▶ WHAT THE EXERCISE ASKS
In the listing that follows, locate the line containing "The height and width of the screenshot is (468, 864)." and the line containing "This screenshot has height=299, width=466.". Retype exactly those two lines and every line between them, and nothing more.

**** DATA RECORDS ****

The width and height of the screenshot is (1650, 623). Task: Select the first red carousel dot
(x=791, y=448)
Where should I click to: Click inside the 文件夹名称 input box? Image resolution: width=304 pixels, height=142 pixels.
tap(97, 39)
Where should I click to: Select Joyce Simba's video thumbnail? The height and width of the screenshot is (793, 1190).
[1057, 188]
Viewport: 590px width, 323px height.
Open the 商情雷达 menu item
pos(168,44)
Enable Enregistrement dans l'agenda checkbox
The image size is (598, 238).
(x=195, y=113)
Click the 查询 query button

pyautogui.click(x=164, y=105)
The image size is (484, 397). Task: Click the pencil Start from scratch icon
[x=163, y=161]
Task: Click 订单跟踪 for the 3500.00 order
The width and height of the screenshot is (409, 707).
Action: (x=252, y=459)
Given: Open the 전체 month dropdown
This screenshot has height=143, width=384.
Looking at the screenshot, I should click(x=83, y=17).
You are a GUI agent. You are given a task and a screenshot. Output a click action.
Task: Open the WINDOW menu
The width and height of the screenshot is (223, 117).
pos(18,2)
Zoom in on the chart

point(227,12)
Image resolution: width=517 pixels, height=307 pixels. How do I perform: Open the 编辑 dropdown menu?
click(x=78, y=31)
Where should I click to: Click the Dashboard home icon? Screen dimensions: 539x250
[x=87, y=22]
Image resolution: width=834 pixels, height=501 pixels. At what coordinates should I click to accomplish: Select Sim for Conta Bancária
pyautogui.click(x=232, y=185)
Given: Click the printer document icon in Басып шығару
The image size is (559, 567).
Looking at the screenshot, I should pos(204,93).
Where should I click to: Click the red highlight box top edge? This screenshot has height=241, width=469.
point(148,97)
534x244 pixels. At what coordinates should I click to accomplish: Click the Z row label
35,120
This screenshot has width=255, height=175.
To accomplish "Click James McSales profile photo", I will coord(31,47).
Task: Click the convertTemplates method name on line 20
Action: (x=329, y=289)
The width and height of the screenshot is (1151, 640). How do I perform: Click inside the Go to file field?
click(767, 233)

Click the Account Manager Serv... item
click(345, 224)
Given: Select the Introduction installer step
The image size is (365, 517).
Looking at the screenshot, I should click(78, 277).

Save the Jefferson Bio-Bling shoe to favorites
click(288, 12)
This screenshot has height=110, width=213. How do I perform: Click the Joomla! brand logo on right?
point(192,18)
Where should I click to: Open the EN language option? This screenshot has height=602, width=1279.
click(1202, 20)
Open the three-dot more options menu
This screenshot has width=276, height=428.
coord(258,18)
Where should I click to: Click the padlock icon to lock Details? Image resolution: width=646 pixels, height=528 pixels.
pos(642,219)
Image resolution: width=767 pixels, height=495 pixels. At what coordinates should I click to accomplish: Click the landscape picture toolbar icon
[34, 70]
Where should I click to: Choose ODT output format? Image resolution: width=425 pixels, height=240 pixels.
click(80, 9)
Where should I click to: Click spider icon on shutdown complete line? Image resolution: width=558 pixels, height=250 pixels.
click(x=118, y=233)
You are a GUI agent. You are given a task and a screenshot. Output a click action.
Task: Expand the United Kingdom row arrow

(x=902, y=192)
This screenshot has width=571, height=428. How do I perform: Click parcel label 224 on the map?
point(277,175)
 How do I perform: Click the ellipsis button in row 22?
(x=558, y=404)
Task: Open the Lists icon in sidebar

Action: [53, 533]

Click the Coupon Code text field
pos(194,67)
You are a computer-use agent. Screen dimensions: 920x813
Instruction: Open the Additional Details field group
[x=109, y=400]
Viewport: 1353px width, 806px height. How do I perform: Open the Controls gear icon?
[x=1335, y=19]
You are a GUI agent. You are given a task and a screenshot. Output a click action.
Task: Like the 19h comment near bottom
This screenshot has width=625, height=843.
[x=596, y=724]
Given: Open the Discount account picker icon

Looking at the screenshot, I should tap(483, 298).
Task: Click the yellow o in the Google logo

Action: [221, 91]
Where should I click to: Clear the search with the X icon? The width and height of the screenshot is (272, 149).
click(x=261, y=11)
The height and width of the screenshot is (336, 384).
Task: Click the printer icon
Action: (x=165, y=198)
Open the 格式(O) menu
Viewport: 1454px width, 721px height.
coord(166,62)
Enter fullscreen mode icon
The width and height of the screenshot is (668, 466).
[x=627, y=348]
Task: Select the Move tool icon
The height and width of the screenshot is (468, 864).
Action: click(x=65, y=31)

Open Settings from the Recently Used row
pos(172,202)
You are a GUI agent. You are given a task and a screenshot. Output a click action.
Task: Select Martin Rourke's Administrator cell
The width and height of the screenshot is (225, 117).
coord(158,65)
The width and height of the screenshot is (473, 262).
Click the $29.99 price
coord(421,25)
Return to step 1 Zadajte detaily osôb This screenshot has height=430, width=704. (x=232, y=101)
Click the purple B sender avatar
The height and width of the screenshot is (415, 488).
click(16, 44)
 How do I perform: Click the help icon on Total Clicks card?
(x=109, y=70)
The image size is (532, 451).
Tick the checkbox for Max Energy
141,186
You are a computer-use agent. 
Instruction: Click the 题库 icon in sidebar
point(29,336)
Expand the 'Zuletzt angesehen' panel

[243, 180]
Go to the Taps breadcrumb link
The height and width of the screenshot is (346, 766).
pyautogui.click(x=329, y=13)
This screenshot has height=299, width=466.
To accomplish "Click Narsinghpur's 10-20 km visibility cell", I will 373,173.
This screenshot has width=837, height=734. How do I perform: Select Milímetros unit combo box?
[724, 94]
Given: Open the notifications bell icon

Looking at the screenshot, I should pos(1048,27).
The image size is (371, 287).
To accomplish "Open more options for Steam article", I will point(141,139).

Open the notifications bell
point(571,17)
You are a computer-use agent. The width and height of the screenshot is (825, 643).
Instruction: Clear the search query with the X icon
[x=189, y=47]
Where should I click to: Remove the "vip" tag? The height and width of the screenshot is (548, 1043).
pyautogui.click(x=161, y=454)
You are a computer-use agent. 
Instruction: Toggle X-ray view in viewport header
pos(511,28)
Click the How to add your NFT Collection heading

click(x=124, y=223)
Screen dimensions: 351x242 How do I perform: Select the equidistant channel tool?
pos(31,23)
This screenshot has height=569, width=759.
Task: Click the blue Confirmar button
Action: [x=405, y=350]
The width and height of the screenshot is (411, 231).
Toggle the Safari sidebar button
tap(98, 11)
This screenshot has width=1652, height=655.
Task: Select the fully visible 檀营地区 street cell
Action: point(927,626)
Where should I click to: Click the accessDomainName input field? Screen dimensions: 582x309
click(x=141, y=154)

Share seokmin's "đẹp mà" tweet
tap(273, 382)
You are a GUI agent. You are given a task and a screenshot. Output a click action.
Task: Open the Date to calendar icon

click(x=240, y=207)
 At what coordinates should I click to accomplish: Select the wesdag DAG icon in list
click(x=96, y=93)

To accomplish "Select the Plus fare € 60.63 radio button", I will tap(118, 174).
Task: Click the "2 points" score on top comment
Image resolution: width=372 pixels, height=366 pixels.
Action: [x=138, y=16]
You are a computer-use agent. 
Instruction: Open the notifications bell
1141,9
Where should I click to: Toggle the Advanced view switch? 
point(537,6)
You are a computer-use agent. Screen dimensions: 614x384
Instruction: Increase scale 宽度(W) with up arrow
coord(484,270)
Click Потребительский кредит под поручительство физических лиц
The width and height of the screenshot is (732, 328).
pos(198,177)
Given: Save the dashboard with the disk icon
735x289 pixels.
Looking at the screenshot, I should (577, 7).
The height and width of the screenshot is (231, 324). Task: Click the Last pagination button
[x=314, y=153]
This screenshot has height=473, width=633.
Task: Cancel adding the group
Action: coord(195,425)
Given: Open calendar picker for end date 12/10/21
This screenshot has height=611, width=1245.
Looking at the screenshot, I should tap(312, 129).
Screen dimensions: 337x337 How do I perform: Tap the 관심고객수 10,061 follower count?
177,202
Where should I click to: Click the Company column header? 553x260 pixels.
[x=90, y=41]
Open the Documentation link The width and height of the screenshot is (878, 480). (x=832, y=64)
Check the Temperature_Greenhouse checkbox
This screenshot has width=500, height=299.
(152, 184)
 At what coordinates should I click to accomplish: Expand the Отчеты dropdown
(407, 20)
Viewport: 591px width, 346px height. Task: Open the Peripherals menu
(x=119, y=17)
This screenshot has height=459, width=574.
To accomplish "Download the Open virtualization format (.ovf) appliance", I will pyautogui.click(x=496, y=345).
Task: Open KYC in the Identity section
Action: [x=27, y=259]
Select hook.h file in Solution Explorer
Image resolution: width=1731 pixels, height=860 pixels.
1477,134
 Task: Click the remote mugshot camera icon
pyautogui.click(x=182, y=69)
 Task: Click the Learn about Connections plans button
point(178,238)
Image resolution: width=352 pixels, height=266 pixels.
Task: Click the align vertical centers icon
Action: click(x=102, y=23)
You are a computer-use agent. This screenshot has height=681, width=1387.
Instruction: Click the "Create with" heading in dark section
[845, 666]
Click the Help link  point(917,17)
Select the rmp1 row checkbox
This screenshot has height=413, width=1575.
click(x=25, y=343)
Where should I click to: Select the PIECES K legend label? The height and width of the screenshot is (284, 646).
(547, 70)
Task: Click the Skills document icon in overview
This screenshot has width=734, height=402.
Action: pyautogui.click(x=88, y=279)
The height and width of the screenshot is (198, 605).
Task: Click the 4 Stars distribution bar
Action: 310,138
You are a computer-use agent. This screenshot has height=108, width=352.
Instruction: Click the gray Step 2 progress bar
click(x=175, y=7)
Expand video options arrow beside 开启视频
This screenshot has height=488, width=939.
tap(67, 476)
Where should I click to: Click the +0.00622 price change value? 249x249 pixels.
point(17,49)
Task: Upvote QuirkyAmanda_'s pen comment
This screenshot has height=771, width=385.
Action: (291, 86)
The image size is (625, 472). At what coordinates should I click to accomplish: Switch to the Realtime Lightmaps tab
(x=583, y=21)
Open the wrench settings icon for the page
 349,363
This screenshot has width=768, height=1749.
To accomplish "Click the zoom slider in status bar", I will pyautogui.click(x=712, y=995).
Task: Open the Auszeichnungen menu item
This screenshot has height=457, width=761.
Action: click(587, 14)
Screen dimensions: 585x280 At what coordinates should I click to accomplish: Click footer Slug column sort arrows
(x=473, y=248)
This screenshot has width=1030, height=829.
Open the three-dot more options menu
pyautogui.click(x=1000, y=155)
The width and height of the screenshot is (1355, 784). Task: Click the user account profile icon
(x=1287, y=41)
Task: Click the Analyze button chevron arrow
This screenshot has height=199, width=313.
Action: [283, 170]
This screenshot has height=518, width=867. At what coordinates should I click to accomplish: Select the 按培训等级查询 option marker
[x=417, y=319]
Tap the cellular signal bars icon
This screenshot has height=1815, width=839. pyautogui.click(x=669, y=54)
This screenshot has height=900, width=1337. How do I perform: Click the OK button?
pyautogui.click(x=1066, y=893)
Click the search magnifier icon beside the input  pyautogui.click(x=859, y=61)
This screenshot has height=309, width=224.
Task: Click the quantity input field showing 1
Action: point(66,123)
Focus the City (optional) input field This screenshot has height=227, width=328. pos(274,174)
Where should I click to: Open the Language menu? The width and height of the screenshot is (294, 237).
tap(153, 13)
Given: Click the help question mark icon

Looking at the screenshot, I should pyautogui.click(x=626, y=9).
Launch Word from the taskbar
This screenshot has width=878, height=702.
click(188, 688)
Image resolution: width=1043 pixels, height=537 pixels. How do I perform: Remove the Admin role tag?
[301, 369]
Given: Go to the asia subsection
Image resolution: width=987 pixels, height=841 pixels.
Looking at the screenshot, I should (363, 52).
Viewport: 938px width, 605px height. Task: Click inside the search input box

****

▶ ANSWER FOR THIS EXERCISE
The height and width of the screenshot is (468, 864).
Action: click(x=65, y=31)

Open Settings from the Recently Used row
pos(172,202)
You are a GUI agent. You are given a task and a screenshot. Output a click action.
Task: Select Martin Rourke's Administrator cell
The width and height of the screenshot is (225, 117).
coord(158,65)
The width and height of the screenshot is (473, 262).
Click the $29.99 price
coord(421,25)
Return to step 1 Zadajte detaily osôb This screenshot has height=430, width=704. (x=232, y=101)
Click the purple B sender avatar
The height and width of the screenshot is (415, 488).
click(16, 44)
 How do I perform: Click the help icon on Total Clicks card?
(x=109, y=70)
The image size is (532, 451).
Tick the checkbox for Max Energy
141,186
You are a computer-use agent. 
Instruction: Click the 题库 icon in sidebar
point(29,336)
Expand the 'Zuletzt angesehen' panel

[243, 180]
Go to the Taps breadcrumb link
The height and width of the screenshot is (346, 766).
pyautogui.click(x=329, y=13)
This screenshot has height=299, width=466.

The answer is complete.